Musicians appropriate ideas from everywhere, sometimes to the point where a court of law calls it stealing. Over the years, these thefts have been described as a form of tribute or as an accident of creation. Whatever you call it, this form of borrowing is far from infrequent.

As the above list of Classic Rock Artists Who (Allegedly) Ripped Somebody Off shows, legends from across the spectrum have found themselves accused of plagiarism dating back to the early '60s. A few have been able to fight off the charges, while others ended up having to share credit and royalties. But even after major verdicts featuring artists like the Beatles and Rolling Stones, the practice shows no signs of abating.

"What do they say? 'A good artist borrows, a great artist steals' – or something like that," Paul McCartney told Guitar Player in 1990. "That makes the Beatles great artists, because we stole a lot of stuff."

In truth, taking this kind of creative license traces far back into our shared human history.
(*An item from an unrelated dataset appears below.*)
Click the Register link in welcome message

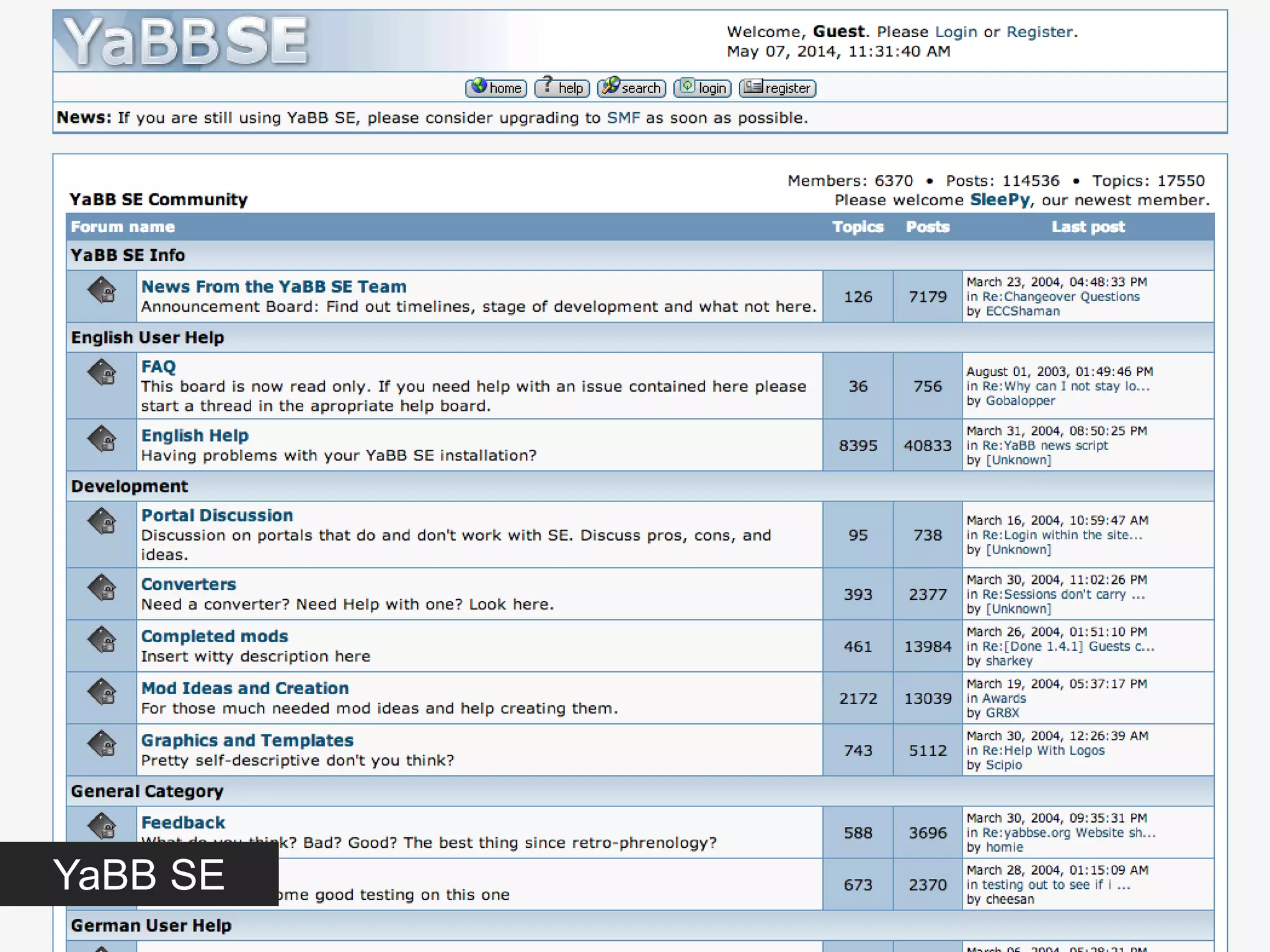point(1039,32)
Francis Scott Key's "Star-Spangled Banner" is set to an old English melody; "My Country, 'Tis of Thee" actually uses the same melody as the United Kingdom's national anthem.

"There's only one song in the world," Keith Richards told the Independent in 2010, "and Adam and Eve wrote it."

This list focuses on those times when classic rockers perhaps pilfered an idea, rather than when those roles were reversed. The likes of Vanilla Ice ("Ice Ice Baby" vs. David Bowie and Queen's "Under Pressure") – not to mention the Marvin Gaye estate's explosive suit against Robin Thicke for "Blurred Lines" – will have to be sorted out elsewhere.